Last November, Hostess Brands went into liquidation, throwing 18,500 employees out of their jobs. The baking giant had been through two restructurings, but the company remained unprofitable.
All the same, most workers at the bread and pastry maker, famous for its Twinkies and Ho Hos snack cakes, were willing to tighten their belts until good times returned.
They included hard-line unions, such as the Teamsters, not known for making concessions.
But there was one exception: the AFL-CIO-affiliated Bakery, Confectionery, Tobacco Workers & Grain Millers International (BCTGM).
It refused to deal, taking the entire company, including fellow workers, down with it.
Turns out the union knew exactly what it was doing.
This week, the Labor Department decided to shower Hostess workers with Trade Adjustment Assistance, a multibillion-dollar pork barrel program that was beefed up as a bone to Democrats, who were blocking passage of three free-trade treaties in Congress in 2012.
TAA is a lavish program doled out by the Labor Department for laid-off workers who've lost their jobs due to "global trade."
It provides worker retraining due to the supposed evils of free trade — plus moving expenses, baby-sitting expenses and as much as two years of unemployment pay. If a worker ends up making less than his union salary afterward, Uncle Sam spots the worker for 50% of the supposed lost wages in a "free" subsidy.
What's more, "virtually anybody can qualify," said TAA certifying officer Elliott Kushner in an interview with the Wall Street Journal.
Kushner was the one who signed off on shoveling the pork to Hostess.
Two problems come with this scenario.
One, there is no evidence foreign baked goods — cited in his report — are flooding into the U.S., putting bakery workers out of business.
Imports of baked goods have been basically flat since 2010, according to the Bureau of Labor Statistics.

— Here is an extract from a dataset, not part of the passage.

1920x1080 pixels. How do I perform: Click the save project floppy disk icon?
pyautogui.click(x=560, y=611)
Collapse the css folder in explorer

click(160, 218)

The Labor Department, meanwhile, notes that baking as a profession should see 2% growth until 2020 — not big growth, but not negative, either.
As for the industry itself, the American Bakers Association reports that its key concerns aren't imported goods, but soaring energy costs, high grain costs due to a drought (and, no doubt, the Obama administration's inflexible ethanol mandate that has made food grain scarcer) and the threat of environmental regulations that force bakeries, regardless of size, to buy $500,000 catalytic oxidizers.
In Hostess' case, labor costs were almost certainly a factor. The Labor Department says the average wage for bakers nationally is $11 an hour.
The unionized Hostess bakers were pulling in as much as twice that amount, which, together with pensions, was what made the company uncompetitive.
Imports weren't the problem.
But it's so much easier to blame foreigners, even if no significant foreign goods can be found.
This shows how something like the TAA can turn into a perverse incentive, encouraging all workers to make no concessions in tough times, even if it means saving their company.
The BCTGM union's intransigence was directly responsible for the liquidation of Hostess Brands.
Yet the same union is being rewarded with premium unemployment packages that encourage its members to go on the dole — and to blame foreigners for it.
Undoubtedly, more examples of this perverse incentive will take down more companies, an unintended consequence of a boondoggle that sounds good on paper.
It's not good. It's a reward for those who refuse to negotiate, and a sop to the manipulative unions that are most adept at gaming the system.
This doesn't create value. It's corruption.